Politiche 2027, il calendario del voto agita la politica: tre scenari sul tavolo

Nei palazzi della politica si ragiona sempre più apertamente sul calendario delle prossime elezioni politiche. Tra maggioranza e opposizioni prendono forma tre possibili scenari, mentre il rallentamento dell’economia, le tensioni internazionali e gli equilibri interni ai partiti alimentano il dibattito.

La prima ipotesi è quella delle elezioni anticipate. La crescita economica rallenta, i costi dell’energia continuano a pesare e il rischio di una fase di difficoltà economica alimenta le indiscrezioni su un possibile governo tecnico incaricato di gestire l’emergenza. Una soluzione che consentirebbe poi alla coalizione di centrodestra di tornare alle urne in una fase politicamente più favorevole.

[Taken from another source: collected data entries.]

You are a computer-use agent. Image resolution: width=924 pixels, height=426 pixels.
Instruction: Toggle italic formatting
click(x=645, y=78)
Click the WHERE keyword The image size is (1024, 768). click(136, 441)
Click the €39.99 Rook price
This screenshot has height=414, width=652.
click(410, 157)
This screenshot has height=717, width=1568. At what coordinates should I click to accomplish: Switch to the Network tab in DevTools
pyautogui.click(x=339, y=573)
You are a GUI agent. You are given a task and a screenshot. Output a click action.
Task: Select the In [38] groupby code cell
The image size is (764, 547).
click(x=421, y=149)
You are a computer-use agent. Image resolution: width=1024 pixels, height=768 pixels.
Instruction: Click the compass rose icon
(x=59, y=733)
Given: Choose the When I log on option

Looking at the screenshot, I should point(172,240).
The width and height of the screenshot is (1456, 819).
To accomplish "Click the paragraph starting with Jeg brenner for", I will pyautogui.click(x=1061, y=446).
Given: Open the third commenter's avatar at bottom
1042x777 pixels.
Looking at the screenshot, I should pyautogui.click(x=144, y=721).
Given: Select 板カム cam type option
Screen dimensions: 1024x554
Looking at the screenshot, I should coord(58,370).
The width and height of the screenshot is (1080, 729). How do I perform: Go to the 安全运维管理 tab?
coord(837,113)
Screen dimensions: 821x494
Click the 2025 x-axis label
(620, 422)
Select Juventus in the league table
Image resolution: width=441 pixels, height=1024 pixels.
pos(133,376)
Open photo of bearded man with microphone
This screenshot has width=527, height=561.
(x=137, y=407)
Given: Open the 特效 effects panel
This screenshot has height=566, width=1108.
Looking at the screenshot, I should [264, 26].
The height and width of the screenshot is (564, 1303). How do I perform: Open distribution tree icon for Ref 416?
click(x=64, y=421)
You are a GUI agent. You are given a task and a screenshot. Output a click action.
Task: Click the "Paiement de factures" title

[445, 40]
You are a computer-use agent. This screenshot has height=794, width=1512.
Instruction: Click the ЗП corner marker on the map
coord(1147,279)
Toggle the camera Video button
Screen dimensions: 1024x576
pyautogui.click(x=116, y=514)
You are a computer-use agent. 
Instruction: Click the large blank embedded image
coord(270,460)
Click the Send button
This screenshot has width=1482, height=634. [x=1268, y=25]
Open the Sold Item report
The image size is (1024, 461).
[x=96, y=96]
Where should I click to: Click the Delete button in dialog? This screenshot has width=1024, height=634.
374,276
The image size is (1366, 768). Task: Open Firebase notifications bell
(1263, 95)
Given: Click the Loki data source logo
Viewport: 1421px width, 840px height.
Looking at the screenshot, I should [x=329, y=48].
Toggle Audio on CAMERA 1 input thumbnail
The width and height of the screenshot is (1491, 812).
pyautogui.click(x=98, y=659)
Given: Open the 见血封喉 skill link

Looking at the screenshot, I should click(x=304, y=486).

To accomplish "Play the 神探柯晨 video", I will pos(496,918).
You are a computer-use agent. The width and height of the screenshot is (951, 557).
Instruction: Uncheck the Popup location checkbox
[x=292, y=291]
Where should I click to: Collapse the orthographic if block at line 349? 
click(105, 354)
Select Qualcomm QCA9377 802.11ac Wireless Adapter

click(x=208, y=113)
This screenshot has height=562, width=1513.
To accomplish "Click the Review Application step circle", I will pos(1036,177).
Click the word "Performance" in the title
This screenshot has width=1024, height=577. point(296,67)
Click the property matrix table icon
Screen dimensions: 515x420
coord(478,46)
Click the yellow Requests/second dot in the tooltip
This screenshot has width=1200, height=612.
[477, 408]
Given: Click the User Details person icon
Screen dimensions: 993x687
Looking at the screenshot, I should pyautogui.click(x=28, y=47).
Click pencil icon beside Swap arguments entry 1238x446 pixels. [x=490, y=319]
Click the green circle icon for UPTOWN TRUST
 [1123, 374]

La seconda opzione sposterebbe invece il voto alla primavera del 2027, probabilmente tra maggio e giugno. Un anno in più per cercare di consolidare i conti pubblici, sostenere famiglie e imprese e arrivare alle elezioni con un quadro economico più stabile. Un’ipotesi che, secondo indiscrezioni circolate nei corridoi della maggioranza, sarebbe sostenuta da Matteo Salvini.

C’è poi una terza possibilità: votare nel settembre 2027, esattamente cinque anni dopo le elezioni del 2022. Una scelta che darebbe più tempo ai partiti della maggioranza per gestire gli equilibri interni, rafforzare la coalizione e affrontare il crescente peso politico del generale Roberto Vannacci.

Matteo Renzi ha sostenuto che Matteo Salvini avrebbe interesse ad accelerare il voto perché «ogni giorno che passa la Lega perde consenso», con una parte dell’elettorato che guarda a Vannacci e un’altra che si sposta verso il centrosinistra.

Renzi ha criticato anche Giorgia Meloni sul tema della pressione fiscale, ricordando le promesse fatte quando era all’opposizione, ma ha rivolto osservazioni anche al centrosinistra, sostenendo che l’alleanza tra Pd, Movimento 5 Stelle e Alleanza Verdi e Sinistra non sarebbe sufficiente a vincere senza il contributo di Italia Viva, che continua a rivendicare un ruolo centrale nell’area riformista.

Anche Carlo Calenda ha riconosciuto che «da questo bipolarismo al momento non si esce», lasciando aperta ogni valutazione sulle future alleanze.

Sul tavolo pesa soprattutto il quadro economico. Le ultime stime della Commissione europea ipotizzano che un eventuale prolungamento delle tensioni internazionali e il permanere delle criticità energetiche potrebbero ridurre la crescita dell’Unione europea dallo scenario base dell’1,1% allo 0,7%. Uno scenario che rende ancora più delicato il confronto politico.

Forza Italia insiste proprio sulla necessità di concentrarsi sulle questioni economiche. La capogruppo al Senato Stefania Craxi chiede un nuovo patto europeo per la crescita, una politica industriale più incisiva e strumenti di maggiore flessibilità per affrontare l’emergenza energetica, evitando che l’Europa scivoli in un progressivo impoverimento.